Once you are at the site,
take a look around. Note that there are many sites for DNA and protein
analysis, molecular modeling, software sites, phylogeny sites,links to
journals, lab protocols, etc.
Determine from the amino acid sequence the probable subcellular location of the protein
Connect to the Sequence Search & Analysis Tools link listed first under Protein Analysis & Biochemistry. Click on to Sequence Motifs/Patterns Recognition and Analysis and scroll down to Signal Peptide Motifs connect to PSORT in a new window. If this link does not work for you, open this link-PSORT- in a new window. Once at this page, link to the PSORT II Prediction. Paste the protein sequence into the data form and submit the data. A results page will load in a minute or two. The PSORT results summary is at the bottom of the page and lists the probabilities for particular locations based on analysis of the protein sequence. Note that these probablities correspond to the likelihood of that prediction being correct, not the percentage of the protein in that location.
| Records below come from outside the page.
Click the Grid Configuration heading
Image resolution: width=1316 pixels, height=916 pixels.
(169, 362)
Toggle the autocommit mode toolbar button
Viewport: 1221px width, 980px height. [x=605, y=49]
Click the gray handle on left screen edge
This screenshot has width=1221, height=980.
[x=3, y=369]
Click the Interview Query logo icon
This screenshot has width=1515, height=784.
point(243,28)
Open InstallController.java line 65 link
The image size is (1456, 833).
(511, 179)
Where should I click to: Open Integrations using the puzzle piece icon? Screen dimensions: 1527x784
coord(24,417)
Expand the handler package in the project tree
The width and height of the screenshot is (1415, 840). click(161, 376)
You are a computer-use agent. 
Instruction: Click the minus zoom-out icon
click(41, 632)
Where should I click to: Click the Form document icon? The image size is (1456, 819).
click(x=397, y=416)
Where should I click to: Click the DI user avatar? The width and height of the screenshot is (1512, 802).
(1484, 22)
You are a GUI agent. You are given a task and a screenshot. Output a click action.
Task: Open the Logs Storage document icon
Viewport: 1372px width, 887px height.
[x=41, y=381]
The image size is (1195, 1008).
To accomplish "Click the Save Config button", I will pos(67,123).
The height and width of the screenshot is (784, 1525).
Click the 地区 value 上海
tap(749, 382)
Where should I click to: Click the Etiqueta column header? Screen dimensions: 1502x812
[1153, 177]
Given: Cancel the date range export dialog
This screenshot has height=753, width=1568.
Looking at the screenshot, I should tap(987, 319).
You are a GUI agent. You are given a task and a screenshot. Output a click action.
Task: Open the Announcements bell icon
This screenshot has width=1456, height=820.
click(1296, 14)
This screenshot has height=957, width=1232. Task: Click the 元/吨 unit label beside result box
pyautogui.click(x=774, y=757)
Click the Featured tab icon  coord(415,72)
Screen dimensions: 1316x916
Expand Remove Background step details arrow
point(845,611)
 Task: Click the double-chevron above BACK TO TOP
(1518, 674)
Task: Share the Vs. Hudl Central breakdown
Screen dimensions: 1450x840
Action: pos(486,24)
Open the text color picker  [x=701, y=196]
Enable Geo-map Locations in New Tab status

Q17. Where in the cell would you expect the prion protein to be located?
Predict the secondary structure from the primary structure
Go Back to the CMS page and link to Structure Prediction & Databases under Protein Analysis & Biochemistry. Under this heading you will find the heading 2D & 3D Structure Prediction Analyses. Scroll below to nnPredict and link to it. Paste the protein sequence into the data form and submit it.
Q18. What is the predominant
secondary structure in the prion protein?